Khirbet Kerak, Archäologische Fundstätte am See Genezareth, Israel
Khirbet Kerak ist ein archäologischer Tell am südwestlichen Ufer des Sees Genezareth im Norden Israels. Die Ausgrabungen legen übereinanderliegende Siedlungsschichten frei, die von der Kupfersteinzeit bis zur Kreuzfahrerzeit reichen.
Die Siedlung erlebte ihren Höhepunkt in der Frühbronzezeit und gehörte damals zu den bedeutendsten Städten der Region. Nach dieser Blütezeit wurde der Ort von aufeinanderfolgenden Kulturen und Herrschern besetzt, bis in die Kreuzfahrerzeit hinein.
Auf dem Gelände sind Reste einer jüdischen Synagoge aus talmudischer Zeit sowie einer byzantinischen Kirche mit Mosaikboden erhalten, die beide heute noch zu besichtigen sind. Diese Überreste zeigen, wie verschiedene Glaubensgemeinschaften denselben Ort über Jahrhunderte hinweg nutzten.

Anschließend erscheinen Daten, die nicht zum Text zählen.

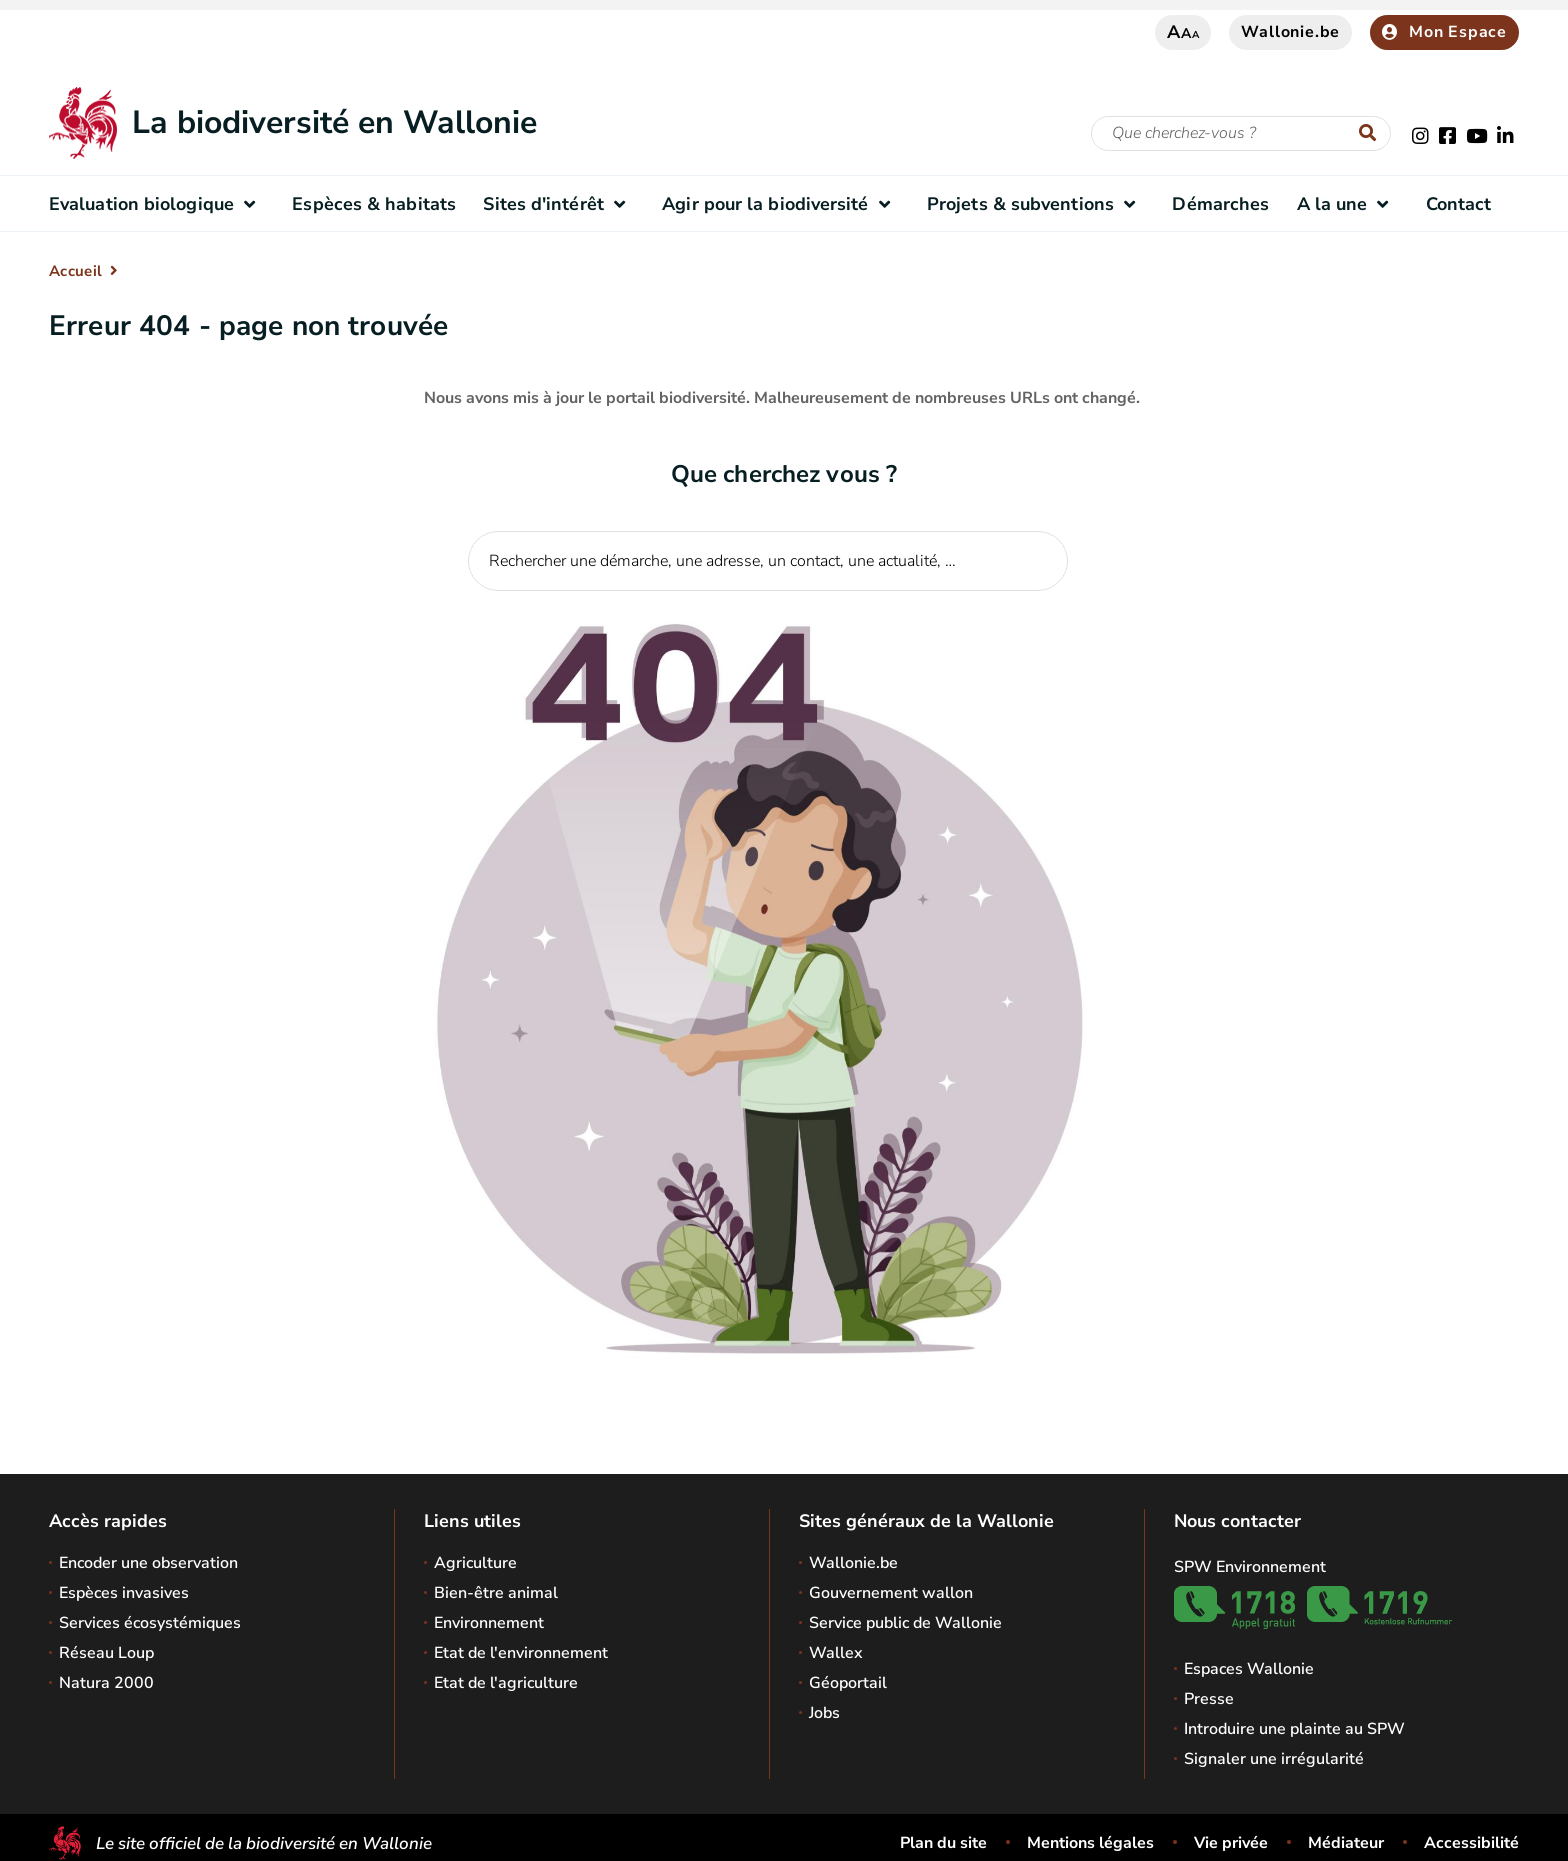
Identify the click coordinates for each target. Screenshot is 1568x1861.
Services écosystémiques (150, 1623)
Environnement (489, 1623)
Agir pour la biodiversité (780, 204)
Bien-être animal (496, 1593)
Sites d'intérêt (558, 204)
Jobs (824, 1713)
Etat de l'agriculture (506, 1683)
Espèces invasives (124, 1593)
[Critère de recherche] (1241, 133)
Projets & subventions (1036, 204)
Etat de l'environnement (521, 1653)
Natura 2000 (106, 1683)
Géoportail (848, 1683)
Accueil (75, 271)
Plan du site (943, 1843)
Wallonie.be (1290, 32)
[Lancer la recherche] (1372, 134)
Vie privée (1231, 1843)
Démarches (1220, 204)
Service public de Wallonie (905, 1623)
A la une (1348, 204)
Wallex (836, 1653)
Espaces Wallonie (1249, 1669)
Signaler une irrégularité (1274, 1759)
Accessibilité (1471, 1843)
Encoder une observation (148, 1563)
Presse (1209, 1699)
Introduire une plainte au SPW (1294, 1729)
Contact (1459, 204)
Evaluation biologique (157, 204)
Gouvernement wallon (891, 1593)
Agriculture (475, 1563)
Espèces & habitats (374, 204)
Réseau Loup (106, 1653)
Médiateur (1346, 1843)
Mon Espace (1444, 32)
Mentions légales (1090, 1843)
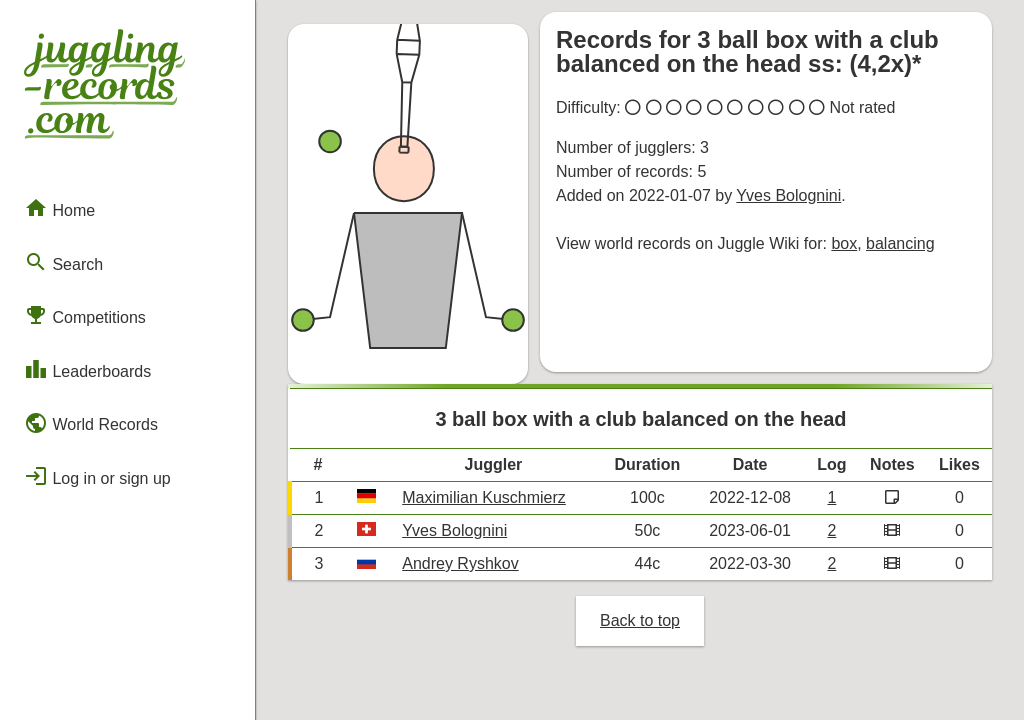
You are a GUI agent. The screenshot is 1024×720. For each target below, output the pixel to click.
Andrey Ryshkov (460, 563)
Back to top (640, 620)
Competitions (85, 315)
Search (63, 262)
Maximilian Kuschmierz (484, 497)
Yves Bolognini (788, 195)
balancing (900, 243)
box (844, 243)
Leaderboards (87, 369)
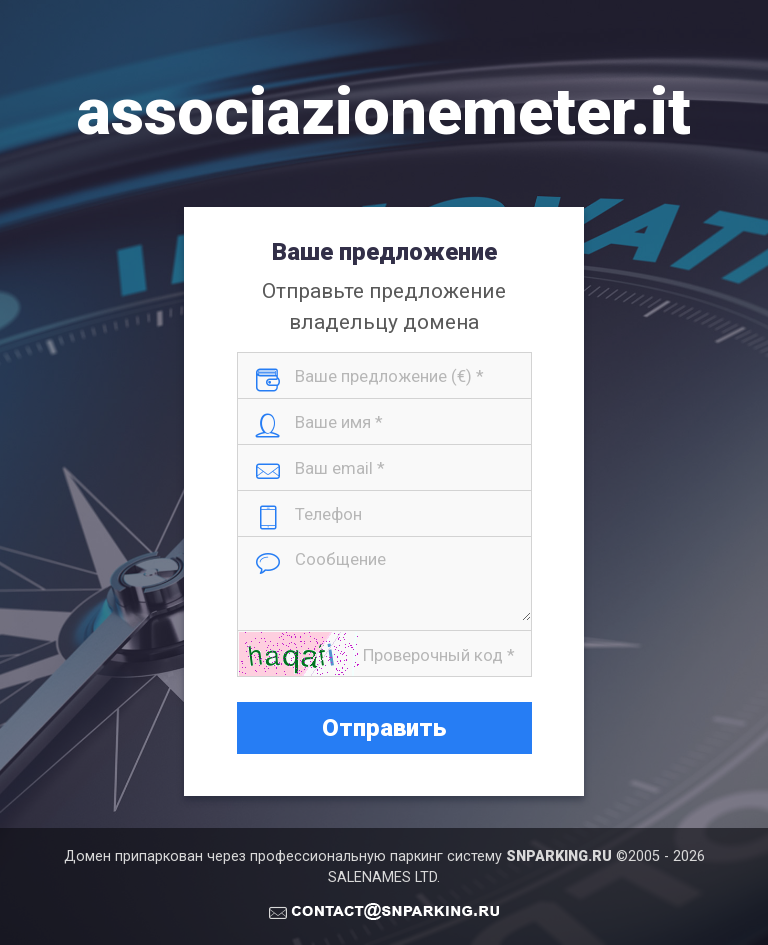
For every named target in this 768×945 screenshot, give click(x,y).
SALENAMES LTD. (384, 877)
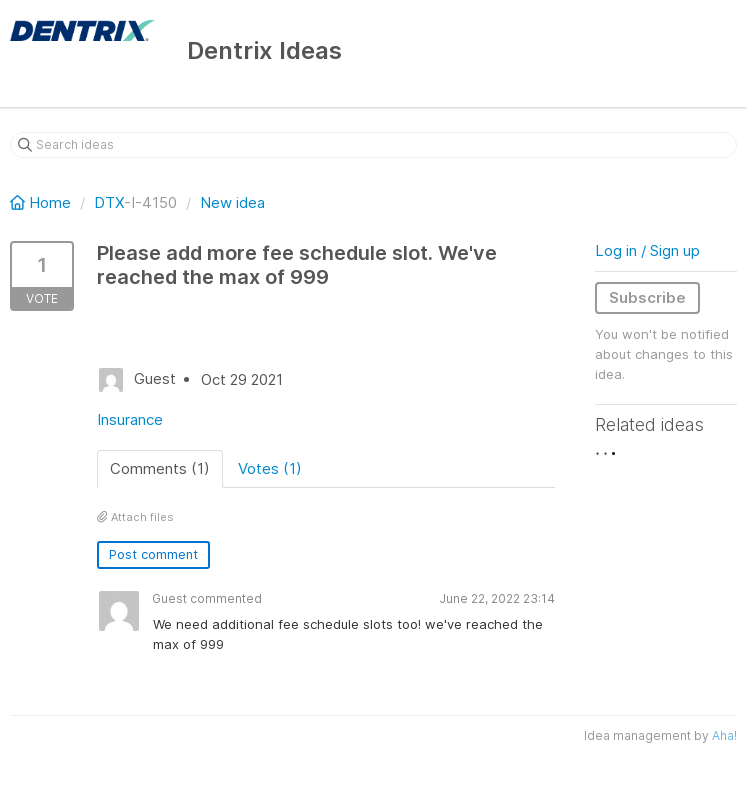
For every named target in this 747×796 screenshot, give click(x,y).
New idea (232, 202)
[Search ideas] (373, 145)
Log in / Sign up (647, 250)
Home (42, 202)
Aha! (724, 735)
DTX (109, 202)
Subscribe (647, 297)
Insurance (130, 419)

Das Gelände liegt am Seeufer und ist zu Fuß gut erreichbar, wobei festes Schuhwerk wegen des unebenen Untergrunds empfehlenswert ist. Im Sommer kann es sehr heiß werden, daher lohnt es sich, ausreichend Wasser mitzubringen und früh am Tag zu besuchen.
Die Ausgrabungen des Ortes haben einem bestimmten Keramiktyp seinen Namen gegeben: die sogenannte Khirbet-Kerak-Ware, die in der dritten Jahrtausend v. Chr. hergestellt wurde. Diese Töpferwaren tauchen an Fundorten weit außerhalb der Region auf und weisen auf weitreichende Handelskontakte hin.